● **PROBLEM DETAILS**
Using the entries that follow, collect the lines where the word "computer" appears.
__________
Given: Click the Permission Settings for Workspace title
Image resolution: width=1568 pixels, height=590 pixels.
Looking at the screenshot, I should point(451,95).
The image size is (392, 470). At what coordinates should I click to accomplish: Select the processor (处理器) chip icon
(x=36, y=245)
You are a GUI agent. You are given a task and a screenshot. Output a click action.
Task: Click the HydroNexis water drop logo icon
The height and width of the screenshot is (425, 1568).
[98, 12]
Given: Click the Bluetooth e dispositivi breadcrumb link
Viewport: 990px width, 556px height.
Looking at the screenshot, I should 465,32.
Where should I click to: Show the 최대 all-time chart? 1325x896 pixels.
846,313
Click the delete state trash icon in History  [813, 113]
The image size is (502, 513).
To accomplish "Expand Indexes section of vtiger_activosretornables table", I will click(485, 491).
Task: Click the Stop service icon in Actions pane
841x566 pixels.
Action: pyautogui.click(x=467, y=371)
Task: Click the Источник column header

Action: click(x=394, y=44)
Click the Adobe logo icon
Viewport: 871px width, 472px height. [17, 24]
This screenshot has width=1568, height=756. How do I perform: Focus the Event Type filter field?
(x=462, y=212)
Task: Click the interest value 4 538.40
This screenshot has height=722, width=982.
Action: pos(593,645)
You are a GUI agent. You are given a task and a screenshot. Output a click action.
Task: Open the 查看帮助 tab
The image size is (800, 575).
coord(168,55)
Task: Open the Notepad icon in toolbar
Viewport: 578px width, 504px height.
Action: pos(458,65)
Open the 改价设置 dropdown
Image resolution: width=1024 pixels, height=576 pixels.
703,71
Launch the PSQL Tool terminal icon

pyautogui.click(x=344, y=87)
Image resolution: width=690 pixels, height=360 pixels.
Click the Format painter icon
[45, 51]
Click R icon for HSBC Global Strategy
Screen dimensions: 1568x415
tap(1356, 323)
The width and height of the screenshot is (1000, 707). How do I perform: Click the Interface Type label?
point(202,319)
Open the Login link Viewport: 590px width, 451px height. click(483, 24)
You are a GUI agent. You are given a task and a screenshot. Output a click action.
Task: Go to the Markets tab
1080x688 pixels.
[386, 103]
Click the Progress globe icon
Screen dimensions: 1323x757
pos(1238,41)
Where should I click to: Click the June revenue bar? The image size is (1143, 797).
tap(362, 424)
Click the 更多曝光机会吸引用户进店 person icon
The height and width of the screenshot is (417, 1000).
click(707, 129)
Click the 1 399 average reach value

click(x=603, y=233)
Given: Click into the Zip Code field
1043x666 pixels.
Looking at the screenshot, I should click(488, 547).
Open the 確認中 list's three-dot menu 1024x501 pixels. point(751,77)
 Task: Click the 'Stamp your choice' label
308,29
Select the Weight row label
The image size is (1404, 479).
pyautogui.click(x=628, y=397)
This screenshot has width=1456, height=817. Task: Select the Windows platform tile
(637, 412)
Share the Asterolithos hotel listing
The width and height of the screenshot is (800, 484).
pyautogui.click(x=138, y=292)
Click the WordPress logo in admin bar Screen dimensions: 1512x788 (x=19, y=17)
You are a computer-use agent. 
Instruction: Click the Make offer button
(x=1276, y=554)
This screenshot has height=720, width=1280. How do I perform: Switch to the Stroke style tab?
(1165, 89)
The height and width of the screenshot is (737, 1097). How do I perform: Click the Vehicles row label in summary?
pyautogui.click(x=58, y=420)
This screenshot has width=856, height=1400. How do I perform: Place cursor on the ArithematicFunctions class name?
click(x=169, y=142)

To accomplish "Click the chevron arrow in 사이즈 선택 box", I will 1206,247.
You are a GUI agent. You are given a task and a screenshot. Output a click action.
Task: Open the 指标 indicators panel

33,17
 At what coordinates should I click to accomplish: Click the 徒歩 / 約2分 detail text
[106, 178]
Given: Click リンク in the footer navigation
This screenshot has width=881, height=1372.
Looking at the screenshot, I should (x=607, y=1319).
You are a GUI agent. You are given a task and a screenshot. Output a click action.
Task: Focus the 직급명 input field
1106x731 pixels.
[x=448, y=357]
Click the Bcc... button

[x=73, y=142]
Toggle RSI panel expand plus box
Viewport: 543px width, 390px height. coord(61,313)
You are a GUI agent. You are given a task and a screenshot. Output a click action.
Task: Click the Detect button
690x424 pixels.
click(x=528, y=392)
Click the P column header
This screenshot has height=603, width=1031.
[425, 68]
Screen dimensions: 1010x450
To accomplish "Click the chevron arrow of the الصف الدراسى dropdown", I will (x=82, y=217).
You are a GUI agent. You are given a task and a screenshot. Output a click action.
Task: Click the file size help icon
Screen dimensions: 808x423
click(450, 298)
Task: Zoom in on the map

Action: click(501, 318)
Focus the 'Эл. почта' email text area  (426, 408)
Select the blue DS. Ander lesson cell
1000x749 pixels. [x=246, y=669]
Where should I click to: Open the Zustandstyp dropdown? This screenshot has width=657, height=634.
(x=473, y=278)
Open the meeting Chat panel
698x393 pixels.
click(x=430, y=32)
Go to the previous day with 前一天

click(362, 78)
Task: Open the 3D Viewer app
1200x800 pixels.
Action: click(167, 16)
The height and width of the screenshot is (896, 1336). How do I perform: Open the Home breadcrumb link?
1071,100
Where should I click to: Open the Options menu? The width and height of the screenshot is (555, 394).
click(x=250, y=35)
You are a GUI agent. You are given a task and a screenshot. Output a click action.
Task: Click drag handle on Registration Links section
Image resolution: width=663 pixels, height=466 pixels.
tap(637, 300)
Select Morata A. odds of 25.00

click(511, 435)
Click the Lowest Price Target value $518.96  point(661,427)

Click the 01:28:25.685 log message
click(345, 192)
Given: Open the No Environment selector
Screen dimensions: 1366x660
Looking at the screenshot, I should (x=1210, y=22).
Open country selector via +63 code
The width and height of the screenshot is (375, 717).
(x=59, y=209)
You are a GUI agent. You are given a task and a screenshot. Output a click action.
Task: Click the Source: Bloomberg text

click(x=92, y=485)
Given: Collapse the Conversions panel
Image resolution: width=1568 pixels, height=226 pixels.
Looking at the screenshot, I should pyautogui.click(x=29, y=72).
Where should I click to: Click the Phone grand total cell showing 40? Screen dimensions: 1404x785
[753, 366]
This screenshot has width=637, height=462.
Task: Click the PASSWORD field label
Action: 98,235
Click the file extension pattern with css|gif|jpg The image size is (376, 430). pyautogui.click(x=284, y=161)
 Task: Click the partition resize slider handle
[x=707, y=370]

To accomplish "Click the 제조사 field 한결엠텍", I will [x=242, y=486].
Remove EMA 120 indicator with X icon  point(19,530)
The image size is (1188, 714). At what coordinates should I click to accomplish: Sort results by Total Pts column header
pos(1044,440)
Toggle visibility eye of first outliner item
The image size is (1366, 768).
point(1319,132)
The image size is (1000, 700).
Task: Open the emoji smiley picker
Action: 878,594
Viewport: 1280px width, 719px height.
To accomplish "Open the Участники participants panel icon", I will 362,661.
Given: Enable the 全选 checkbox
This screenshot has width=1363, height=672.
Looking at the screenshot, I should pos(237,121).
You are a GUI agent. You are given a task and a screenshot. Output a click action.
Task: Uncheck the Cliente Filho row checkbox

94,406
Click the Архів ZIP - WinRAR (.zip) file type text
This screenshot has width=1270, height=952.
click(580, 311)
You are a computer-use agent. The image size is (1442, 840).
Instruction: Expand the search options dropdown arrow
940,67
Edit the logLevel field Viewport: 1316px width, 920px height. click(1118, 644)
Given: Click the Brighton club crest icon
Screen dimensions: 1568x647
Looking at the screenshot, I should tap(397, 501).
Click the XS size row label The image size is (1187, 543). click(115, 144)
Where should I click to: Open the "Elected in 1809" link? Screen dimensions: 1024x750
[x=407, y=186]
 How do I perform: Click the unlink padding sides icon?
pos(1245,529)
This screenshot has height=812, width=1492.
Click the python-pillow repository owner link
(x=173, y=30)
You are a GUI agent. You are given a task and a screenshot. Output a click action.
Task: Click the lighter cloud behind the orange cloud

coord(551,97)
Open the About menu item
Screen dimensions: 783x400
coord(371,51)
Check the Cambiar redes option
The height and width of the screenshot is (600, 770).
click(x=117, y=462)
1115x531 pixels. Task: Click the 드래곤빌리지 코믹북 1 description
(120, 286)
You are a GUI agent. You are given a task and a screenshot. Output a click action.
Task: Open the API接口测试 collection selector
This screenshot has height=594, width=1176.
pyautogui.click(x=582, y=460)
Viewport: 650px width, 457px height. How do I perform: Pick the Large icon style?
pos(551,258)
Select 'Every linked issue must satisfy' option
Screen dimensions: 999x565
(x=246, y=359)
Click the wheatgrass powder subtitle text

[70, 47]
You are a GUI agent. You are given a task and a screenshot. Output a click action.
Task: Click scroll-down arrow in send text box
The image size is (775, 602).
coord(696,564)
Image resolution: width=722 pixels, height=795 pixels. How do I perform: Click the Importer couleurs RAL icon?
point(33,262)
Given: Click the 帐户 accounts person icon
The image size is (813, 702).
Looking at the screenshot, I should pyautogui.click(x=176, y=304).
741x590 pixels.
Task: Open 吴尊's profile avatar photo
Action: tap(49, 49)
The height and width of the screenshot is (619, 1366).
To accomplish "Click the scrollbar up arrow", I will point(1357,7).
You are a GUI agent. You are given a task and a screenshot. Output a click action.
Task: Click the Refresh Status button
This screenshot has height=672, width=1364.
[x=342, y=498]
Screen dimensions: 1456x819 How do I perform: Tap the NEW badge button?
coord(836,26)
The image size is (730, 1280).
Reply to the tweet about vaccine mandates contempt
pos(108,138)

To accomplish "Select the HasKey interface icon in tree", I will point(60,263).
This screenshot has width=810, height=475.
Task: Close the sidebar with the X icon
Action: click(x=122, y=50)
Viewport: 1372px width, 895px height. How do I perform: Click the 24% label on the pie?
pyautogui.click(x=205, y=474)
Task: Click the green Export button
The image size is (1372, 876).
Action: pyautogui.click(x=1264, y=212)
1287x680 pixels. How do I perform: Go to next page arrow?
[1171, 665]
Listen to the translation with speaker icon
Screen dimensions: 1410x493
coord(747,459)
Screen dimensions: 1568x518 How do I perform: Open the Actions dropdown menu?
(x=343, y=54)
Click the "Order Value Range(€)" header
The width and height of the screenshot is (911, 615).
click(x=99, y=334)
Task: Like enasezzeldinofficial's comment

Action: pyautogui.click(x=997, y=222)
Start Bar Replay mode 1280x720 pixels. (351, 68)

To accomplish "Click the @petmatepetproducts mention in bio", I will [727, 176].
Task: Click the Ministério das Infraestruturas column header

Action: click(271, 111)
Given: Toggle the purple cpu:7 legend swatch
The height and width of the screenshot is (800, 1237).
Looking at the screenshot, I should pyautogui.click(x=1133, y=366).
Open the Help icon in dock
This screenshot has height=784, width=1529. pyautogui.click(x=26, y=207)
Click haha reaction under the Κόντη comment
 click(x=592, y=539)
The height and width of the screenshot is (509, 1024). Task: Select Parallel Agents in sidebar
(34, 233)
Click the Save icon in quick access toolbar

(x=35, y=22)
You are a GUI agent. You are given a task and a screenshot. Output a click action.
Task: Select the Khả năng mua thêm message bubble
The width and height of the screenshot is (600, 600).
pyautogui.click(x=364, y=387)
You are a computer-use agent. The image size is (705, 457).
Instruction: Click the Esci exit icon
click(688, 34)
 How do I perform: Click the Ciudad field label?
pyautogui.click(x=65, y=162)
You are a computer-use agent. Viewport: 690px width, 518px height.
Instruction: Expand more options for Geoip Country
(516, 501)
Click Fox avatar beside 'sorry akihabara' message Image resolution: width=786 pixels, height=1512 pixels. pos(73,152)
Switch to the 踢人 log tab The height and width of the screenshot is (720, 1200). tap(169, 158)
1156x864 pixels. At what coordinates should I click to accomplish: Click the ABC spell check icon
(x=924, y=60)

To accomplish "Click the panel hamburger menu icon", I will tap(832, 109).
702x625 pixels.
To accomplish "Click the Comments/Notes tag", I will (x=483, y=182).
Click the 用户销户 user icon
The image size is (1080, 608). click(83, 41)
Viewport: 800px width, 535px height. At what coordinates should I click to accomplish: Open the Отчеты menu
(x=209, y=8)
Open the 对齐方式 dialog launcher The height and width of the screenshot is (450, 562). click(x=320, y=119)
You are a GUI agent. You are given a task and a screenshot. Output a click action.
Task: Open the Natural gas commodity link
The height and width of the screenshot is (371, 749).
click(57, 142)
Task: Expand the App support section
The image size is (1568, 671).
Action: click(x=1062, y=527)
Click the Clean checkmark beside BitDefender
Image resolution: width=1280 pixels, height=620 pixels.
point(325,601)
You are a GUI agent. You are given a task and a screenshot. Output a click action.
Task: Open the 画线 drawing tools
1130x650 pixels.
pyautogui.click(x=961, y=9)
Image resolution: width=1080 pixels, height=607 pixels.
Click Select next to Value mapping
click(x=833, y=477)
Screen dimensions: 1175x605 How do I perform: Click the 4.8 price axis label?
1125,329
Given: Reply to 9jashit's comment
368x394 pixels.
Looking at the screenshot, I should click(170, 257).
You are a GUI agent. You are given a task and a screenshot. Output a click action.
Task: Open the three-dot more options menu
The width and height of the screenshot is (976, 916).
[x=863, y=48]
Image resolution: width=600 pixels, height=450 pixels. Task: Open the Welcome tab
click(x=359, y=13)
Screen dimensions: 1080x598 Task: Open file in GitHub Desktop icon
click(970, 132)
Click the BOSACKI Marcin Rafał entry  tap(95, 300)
__________
● **OUTPUT FOR THIS EXERCISE**
You are a computer-use agent. 
You are a computer-use agent. The image size is (1442, 840).
You are a computer-use agent. The image size is (705, 457).
You are a computer-use agent. Viewport: 690px width, 518px height.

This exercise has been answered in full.